Providers felt strongly that ADS are an important component of community-based long-term care and play a key role in preventing and delaying both assisted living and nursing home placement. They felt that they offer programming and services that maximize participants cognitive and physical functioning, by both maintaining function and restoring function lost due to social isolation and lack of stimulation.
Some providers stated that receiving assistance with ADLs in an ADS program benefits participants more than receiving the same assistance in their homes because participants develop supportive relationships with both staff and others attending the program, and engage in physical and mental activities not available at home. Several providers noted that the higher staff-to-participant ratio in ADS programs allows for more one-on-one contact with staff than is available in assisted living and nursing facilities.

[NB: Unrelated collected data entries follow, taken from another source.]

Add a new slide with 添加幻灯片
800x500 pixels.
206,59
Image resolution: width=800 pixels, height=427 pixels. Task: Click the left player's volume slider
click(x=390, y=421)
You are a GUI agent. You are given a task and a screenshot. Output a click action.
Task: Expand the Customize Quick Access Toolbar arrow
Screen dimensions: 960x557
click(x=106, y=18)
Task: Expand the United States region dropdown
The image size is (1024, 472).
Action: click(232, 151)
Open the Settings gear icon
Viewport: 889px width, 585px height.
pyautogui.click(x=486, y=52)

Providers also felt that ADS play a crucial role in chronic care management for community-dwelling adults of all ages who have disabilities. They believe that the provision of medical and nursing services on-site, particularly health monitoring, health education, and skilled nursing services, enables them to successfully serve an increasingly impaired population with complex medical needs and chronic health problems.
They noted that because all staff know the participants, they can quickly identify emerging health problems, which are quickly addressed, thus preventing or delaying the development of acute conditions necessitating emergency room or hospital use. Washingtons Medicaid agency is conducting a study examining clinical outcomes and medical expenditures for Adult Day Health participants who reside in Adult Family Homes. While the final results of this two-year study are not yet available, preliminary analysis has demonstrated overall cost-savings. The Medicaid agency is using these findings to support a request for a rate increase.
Several providers remarked that their participants rarely, if ever, have open wounds or other skin problems that often lead to infections and additional medical problems because staff routinely monitor skin condition and provide skin care.
Several providers felt that Medicare should cover the medical services they furnish, in addition to paying for speech/language, physical and occupational therapy. However, a nurse in one program opposed Medicare payment, because she felt it would turn what is essentially a social program that also meets participants health needs into a medical program with too much regulation.
We asked providers to tell us about operational and policy issues and how these issues have affected their ability to provide services. (Provider views on regulatory issues are discussed in the next section.)
Funding
Nearly all of the providers receive a significant percentage of their operating revenue from Medicaid and other public funding sources such as VA programs, the Social Services Block Grant, Older Americans Act, and state programs. Private long-term care insurance provided a very small amount of revenue in a few programs. One provider said that reimbursement by long-term care insurance companies is increasing, but that people with long-term care insurance seem to move more quickly to assisted living because it is a covered service.
The proportion of revenue from private payments varied among programs. In one program, half of the participants were covered by Medicaid, about 28 percent by other public funding sources, and only 18 percent were private pay.